New care homes for mothers and children in the penal system
The Federal Service for the Execution of Punishment (FSEP) to create care centres for mothers and children in women’s penal colonies
The FSEP intends to improve the organisation of support for mothers and their children in prisons, said Sergei Vorobei, head of FSEP’s department for medical-sanitation provision, at a meeting of the Russian Federation’s Council on Social Guardianship. He explained that there are currently 13 children’s homes in female penal institutions within the FSEP system, housing 671 children. Only 7% of children are in good health, more than half have various functional abnormalities and nearly 30% are suffering from chronic diseases. His department will be assessing proposals for setting up care centres for mothers and their children.
“At present, 80% of babies in children’s homes are breast-fed. These homes have also seen a noticeable drop in upper respiratory tract ailments in children, no recorded absences of convicted women from their children, and a two-fold decrease in instances of misconduct by mothers”, says Vorobei.
“We are proposing a new way of organising support for children in the penal system by establishing centres or units to provide care for both mother and child, In future, this organisational/legal framework will provide an opportunity for shifting the whole system to these centres”, said an FSEP member.
Medical care and preventative treatment in medical-sanitation units will form the basis of the new structure for children’s homes. Their principal functions will be looking after a child’s health, welfare and upbringing, whilst also maintaining the essential social bond between a mother and her child.
“Firstly, we will convert all children’s homes into joint accommodation for mothers and children within our penal system” according to Vorobei. Final, worked-up proposals will be submitted to the Russian Government. The first unit in Russia to provide joint accommodation for convicted women and their children was in the Mordovia Republic in 2002. Similar units have since been set up in areas around Moscow, Samar, Nizhny Novgorod, Saratov, Chelyabin and Vladimir.
The programme co-ordinator at the Moscow office of the NGO “Penal Reform International”, Alla Pokras, believes that the subtleties of the relationship between a mother and her child should not form part of the penal system.” There are no early development specialists in this field out there, only generalist psychologists”, Pokras added. In her view, the law has to be reviewed.
“There is the concept of a period of grace, which can apply to women detained prior to sentence being announced and delaying its implementation. However, this is only the case for those who have committed non-violent as opposed to serious offences. Such a provision could however be extended to other forms of crime, depending on the woman’s behaviour, Pokras added.
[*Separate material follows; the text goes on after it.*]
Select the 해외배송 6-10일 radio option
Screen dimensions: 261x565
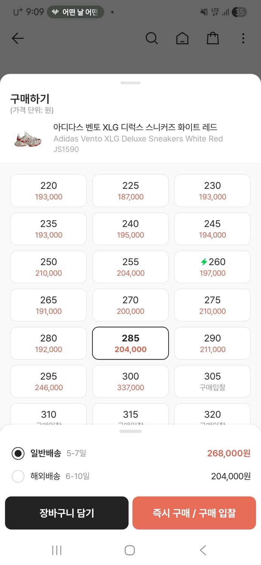tap(18, 476)

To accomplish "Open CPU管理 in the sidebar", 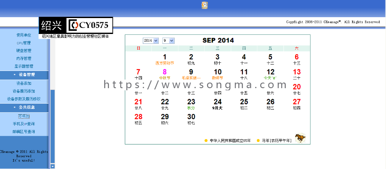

According to Ekaterina Chistyakova, Director of the charity foundation for helping children with cancer and other serious illnesses “Give Life!”, and Elena Alshanaskaya, head of the charity “Volunteers for Helping Orphaned Children”, these proposed care centres for mothers and children should not only provide medical treatment, but also employ teachers, early development specialists and social workers, i.e. qualified people who can help women to develop caring child/parental bonds.